THE PROBLEM |
Below is a set of records. Repeat all of them exactly.

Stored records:

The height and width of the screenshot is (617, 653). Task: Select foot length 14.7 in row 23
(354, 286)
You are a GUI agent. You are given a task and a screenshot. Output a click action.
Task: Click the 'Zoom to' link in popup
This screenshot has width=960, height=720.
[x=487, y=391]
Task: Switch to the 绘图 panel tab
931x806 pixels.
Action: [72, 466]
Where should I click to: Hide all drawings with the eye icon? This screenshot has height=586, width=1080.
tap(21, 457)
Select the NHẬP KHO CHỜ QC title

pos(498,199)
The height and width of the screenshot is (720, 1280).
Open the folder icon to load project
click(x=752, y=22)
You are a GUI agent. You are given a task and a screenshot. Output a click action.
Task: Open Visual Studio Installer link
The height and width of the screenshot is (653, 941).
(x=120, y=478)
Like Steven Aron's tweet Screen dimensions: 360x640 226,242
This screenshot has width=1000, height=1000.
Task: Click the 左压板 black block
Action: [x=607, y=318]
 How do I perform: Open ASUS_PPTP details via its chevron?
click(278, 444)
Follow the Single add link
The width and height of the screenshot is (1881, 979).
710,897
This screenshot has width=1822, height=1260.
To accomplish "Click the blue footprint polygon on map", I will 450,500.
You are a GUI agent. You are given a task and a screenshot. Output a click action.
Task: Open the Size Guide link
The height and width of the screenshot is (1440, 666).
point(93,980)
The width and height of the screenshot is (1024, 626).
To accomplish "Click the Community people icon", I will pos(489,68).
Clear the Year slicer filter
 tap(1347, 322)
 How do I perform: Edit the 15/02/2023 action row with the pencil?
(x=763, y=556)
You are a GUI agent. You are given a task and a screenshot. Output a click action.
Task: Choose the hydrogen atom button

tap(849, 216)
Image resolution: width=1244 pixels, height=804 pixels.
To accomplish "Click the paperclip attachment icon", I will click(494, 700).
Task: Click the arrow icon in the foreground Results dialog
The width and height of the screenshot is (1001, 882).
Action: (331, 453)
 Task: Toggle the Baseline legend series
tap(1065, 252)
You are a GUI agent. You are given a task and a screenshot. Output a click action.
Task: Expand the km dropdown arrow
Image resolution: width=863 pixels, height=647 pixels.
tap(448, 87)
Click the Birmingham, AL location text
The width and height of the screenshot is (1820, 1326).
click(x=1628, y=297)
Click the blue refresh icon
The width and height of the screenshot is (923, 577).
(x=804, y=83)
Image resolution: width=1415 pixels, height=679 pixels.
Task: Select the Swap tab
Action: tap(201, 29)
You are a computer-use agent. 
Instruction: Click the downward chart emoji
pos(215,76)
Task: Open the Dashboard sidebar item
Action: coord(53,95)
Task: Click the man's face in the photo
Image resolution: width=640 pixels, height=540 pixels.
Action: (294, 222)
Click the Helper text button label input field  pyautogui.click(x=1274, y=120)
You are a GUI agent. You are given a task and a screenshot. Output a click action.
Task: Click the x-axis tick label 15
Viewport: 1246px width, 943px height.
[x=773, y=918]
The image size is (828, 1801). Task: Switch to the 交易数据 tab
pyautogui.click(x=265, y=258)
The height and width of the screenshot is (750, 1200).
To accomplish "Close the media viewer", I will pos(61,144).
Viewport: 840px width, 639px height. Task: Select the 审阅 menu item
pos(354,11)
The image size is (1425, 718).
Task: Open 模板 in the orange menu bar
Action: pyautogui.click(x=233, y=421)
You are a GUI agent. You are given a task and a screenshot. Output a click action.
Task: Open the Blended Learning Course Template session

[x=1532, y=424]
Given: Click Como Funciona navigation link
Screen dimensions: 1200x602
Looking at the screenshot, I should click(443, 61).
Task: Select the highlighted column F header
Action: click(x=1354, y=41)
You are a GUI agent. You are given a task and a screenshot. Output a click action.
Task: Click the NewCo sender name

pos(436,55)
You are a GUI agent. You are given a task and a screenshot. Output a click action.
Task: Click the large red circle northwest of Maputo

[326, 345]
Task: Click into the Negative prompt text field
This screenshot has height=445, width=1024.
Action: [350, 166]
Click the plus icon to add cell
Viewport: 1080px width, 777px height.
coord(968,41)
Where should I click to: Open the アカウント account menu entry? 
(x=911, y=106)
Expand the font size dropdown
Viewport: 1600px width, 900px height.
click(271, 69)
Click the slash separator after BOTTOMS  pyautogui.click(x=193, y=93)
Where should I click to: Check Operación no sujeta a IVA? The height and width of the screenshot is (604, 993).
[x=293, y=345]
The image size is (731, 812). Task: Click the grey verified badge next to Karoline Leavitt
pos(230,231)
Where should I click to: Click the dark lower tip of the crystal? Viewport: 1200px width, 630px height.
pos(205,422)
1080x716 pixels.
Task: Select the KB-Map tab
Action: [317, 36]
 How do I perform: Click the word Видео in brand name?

REPLY TO THE TASK |
The height and width of the screenshot is (617, 653). Task: Select foot length 14.7 in row 23
(354, 286)
You are a GUI agent. You are given a task and a screenshot. Output a click action.
Task: Click the 'Zoom to' link in popup
This screenshot has width=960, height=720.
[x=487, y=391]
Task: Switch to the 绘图 panel tab
931x806 pixels.
Action: [72, 466]
Where should I click to: Hide all drawings with the eye icon? This screenshot has height=586, width=1080.
tap(21, 457)
Select the NHẬP KHO CHỜ QC title

pos(498,199)
The height and width of the screenshot is (720, 1280).
Open the folder icon to load project
click(x=752, y=22)
You are a GUI agent. You are given a task and a screenshot. Output a click action.
Task: Open Visual Studio Installer link
The height and width of the screenshot is (653, 941).
(x=120, y=478)
Like Steven Aron's tweet Screen dimensions: 360x640 226,242
This screenshot has width=1000, height=1000.
Task: Click the 左压板 black block
Action: [x=607, y=318]
 How do I perform: Open ASUS_PPTP details via its chevron?
click(278, 444)
Follow the Single add link
The width and height of the screenshot is (1881, 979).
710,897
This screenshot has width=1822, height=1260.
To accomplish "Click the blue footprint polygon on map", I will 450,500.
You are a GUI agent. You are given a task and a screenshot. Output a click action.
Task: Open the Size Guide link
The height and width of the screenshot is (1440, 666).
point(93,980)
The width and height of the screenshot is (1024, 626).
To accomplish "Click the Community people icon", I will pos(489,68).
Clear the Year slicer filter
 tap(1347, 322)
 How do I perform: Edit the 15/02/2023 action row with the pencil?
(x=763, y=556)
You are a GUI agent. You are given a task and a screenshot. Output a click action.
Task: Choose the hydrogen atom button

tap(849, 216)
Image resolution: width=1244 pixels, height=804 pixels.
To accomplish "Click the paperclip attachment icon", I will click(494, 700).
Task: Click the arrow icon in the foreground Results dialog
The width and height of the screenshot is (1001, 882).
Action: (331, 453)
 Task: Toggle the Baseline legend series
tap(1065, 252)
You are a GUI agent. You are given a task and a screenshot. Output a click action.
Task: Expand the km dropdown arrow
Image resolution: width=863 pixels, height=647 pixels.
tap(448, 87)
Click the Birmingham, AL location text
The width and height of the screenshot is (1820, 1326).
click(x=1628, y=297)
Click the blue refresh icon
The width and height of the screenshot is (923, 577).
(x=804, y=83)
Image resolution: width=1415 pixels, height=679 pixels.
Task: Select the Swap tab
Action: tap(201, 29)
You are a computer-use agent. 
Instruction: Click the downward chart emoji
pos(215,76)
Task: Open the Dashboard sidebar item
Action: coord(53,95)
Task: Click the man's face in the photo
Image resolution: width=640 pixels, height=540 pixels.
Action: (294, 222)
Click the Helper text button label input field  pyautogui.click(x=1274, y=120)
You are a GUI agent. You are given a task and a screenshot. Output a click action.
Task: Click the x-axis tick label 15
Viewport: 1246px width, 943px height.
[x=773, y=918]
The image size is (828, 1801). Task: Switch to the 交易数据 tab
pyautogui.click(x=265, y=258)
The height and width of the screenshot is (750, 1200).
To accomplish "Close the media viewer", I will pos(61,144).
Viewport: 840px width, 639px height. Task: Select the 审阅 menu item
pos(354,11)
The image size is (1425, 718).
Task: Open 模板 in the orange menu bar
Action: pyautogui.click(x=233, y=421)
You are a GUI agent. You are given a task and a screenshot. Output a click action.
Task: Open the Blended Learning Course Template session

[x=1532, y=424]
Given: Click Como Funciona navigation link
Screen dimensions: 1200x602
Looking at the screenshot, I should click(443, 61).
Task: Select the highlighted column F header
Action: click(x=1354, y=41)
You are a GUI agent. You are given a task and a screenshot. Output a click action.
Task: Click the NewCo sender name

pos(436,55)
You are a GUI agent. You are given a task and a screenshot. Output a click action.
Task: Click the large red circle northwest of Maputo

[326, 345]
Task: Click into the Negative prompt text field
This screenshot has height=445, width=1024.
Action: [350, 166]
Click the plus icon to add cell
Viewport: 1080px width, 777px height.
coord(968,41)
Where should I click to: Open the アカウント account menu entry? 
(x=911, y=106)
Expand the font size dropdown
Viewport: 1600px width, 900px height.
click(271, 69)
Click the slash separator after BOTTOMS  pyautogui.click(x=193, y=93)
Where should I click to: Check Operación no sujeta a IVA? The height and width of the screenshot is (604, 993).
[x=293, y=345]
The image size is (731, 812). Task: Click the grey verified badge next to Karoline Leavitt
pos(230,231)
Where should I click to: Click the dark lower tip of the crystal? Viewport: 1200px width, 630px height.
pos(205,422)
1080x716 pixels.
Task: Select the KB-Map tab
Action: [317, 36]
 How do I perform: Click the word Видео in brand name?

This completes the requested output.